BA Looking at how the world is still grappling with the Covid-19 pandemic, the themes you explore in the exhibition are exceptionally timed, especially with the ability to view the ‘other’ digital space.
MBS I have to say that the pandemic truly shed a new light on the exhibition as many of the subjects that we’ve been dealing with these past months was embedded in the reflection around the show. Experiencing the exhibition from the digital space that is a eterotopia par excellence is quite ironic.
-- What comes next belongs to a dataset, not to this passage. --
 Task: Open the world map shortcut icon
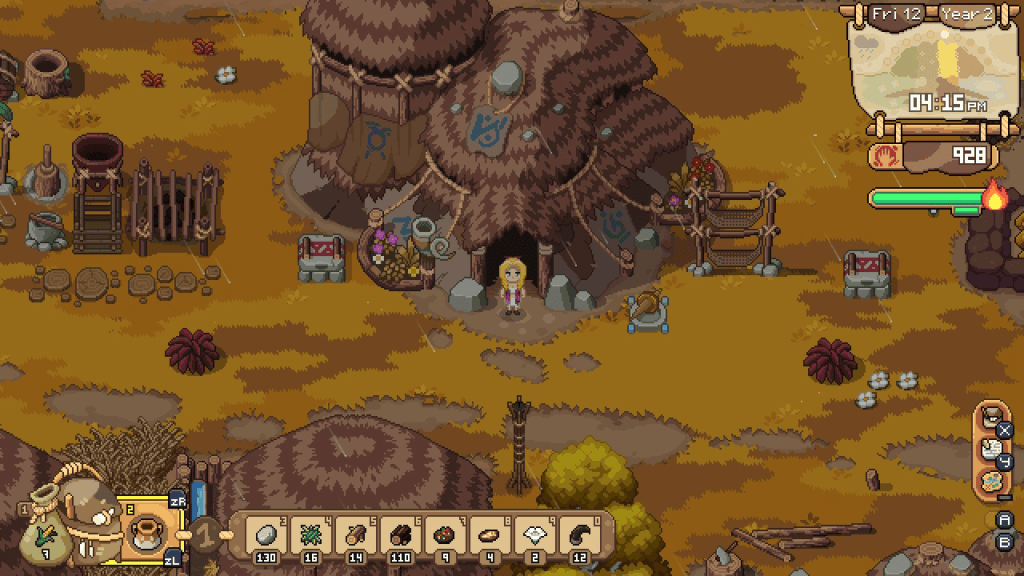[990, 481]
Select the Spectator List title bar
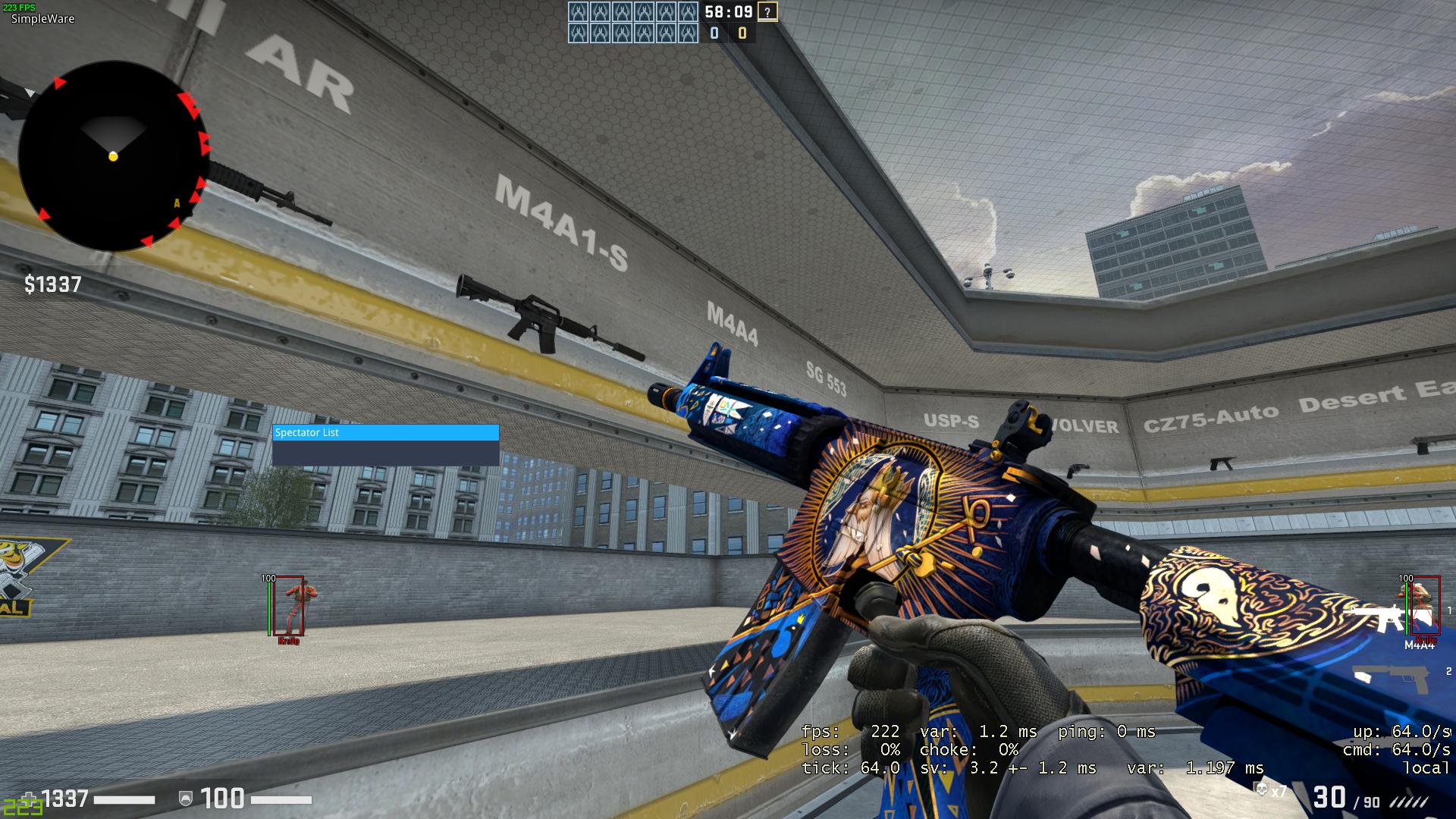The image size is (1456, 819). (385, 432)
Thorough documentation was planned of course, but the 360° digital experience was prompted by the current conditions of being condemned to view art from our computer screens. I truly hope we will be able to be around artworks in physical spaces soon.
‘No Space, Just A Place: Eterotopia’ is showing at the Daelim Museum, Seoul, until July 12, 2020 — or visit it virtually here.
MYRIAM BEN SALAH is a curator and art critic. In charge of special projects and public programmes at Palais de Tokyo from 2009 to 2016 as well as editor-at-large for Kaleidoscope magazine, she’s recently been appointed Executive Director and Chief Curator of The Renaissance Society (Chicago).